Department of General Surgery, Faculty of Medicine, Menofia University, Egypt.
Int J Surg. 2011;9(1):101-3. doi: 10.1016/j.ijsu.2010.10.006. Epub 2010 Oct 19.
This prospective study was done to evaluate the feasibility and safety of immediate appendicectomy in the presence of appendicular mass.
A prospective, nonrandomized study was conducted over 46 consecutive patients (mean age: 24 ± 8.76 years) presenting with an appendicular mass over a 4-year period.
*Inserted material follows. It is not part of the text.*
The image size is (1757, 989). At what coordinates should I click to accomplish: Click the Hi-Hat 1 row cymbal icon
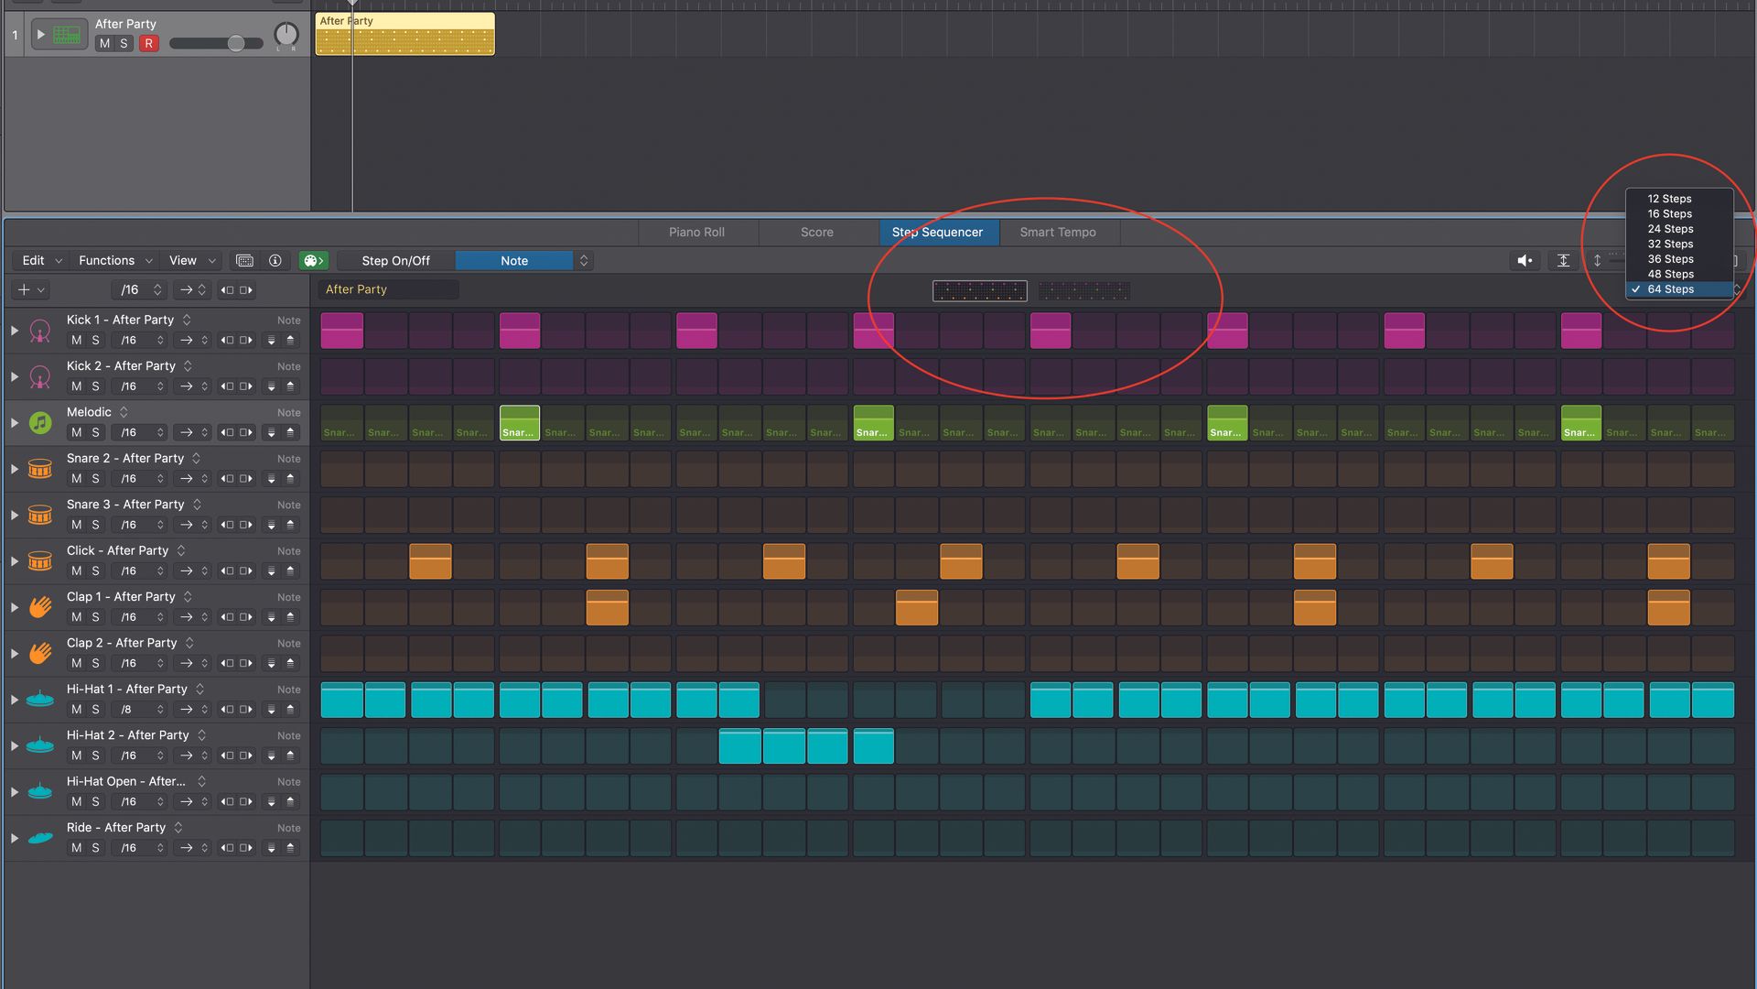pos(39,700)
They were subjected for immediate appendicectomy within 24 h of admission.
The appendix was identified and removed in all 46 patients at operation. Peri-appendiceal abscesses were present in 25% (11 of 46). There was difficulty with adhesolysis and localization of the appendix in 10%(4) of patients. Superficial wound infection had occurred in 8(17%) while deep wound infection had occurred in 9%(4) patients. The mean hospital stay was 3 ± 0.25 day. No major complications had occurred.
Early surgical intervention in patients with an appendicular mass is feasible, safe and avoids the consequences of the misdiagnosis and mistreatment of other surgical pathologies.
本前瞻性研究旨在评估在存在阑尾肿块的情况下行阑尾切除术的可行性和安全性。
对 46 例连续患者(平均年龄:24±8.76 岁)进行前瞻性、非随机研究,这些患者在 4 年内出现阑尾肿块。他们在入院后 24 小时内进行了立即阑尾切除术。
在所有 46 例患者的手术中均识别并切除了阑尾。25%(46 例中有 11 例)存在阑尾周围脓肿。10%(4 例)的患者存在粘连松解和阑尾定位困难。8%(8 例)发生浅表伤口感染,9%(4 例)发生深部伤口感染。平均住院时间为 3±0.25 天。无严重并发症发生。
对阑尾肿块患者进行早期手术干预是可行的、安全的,可以避免误诊和治疗其他外科疾病的后果。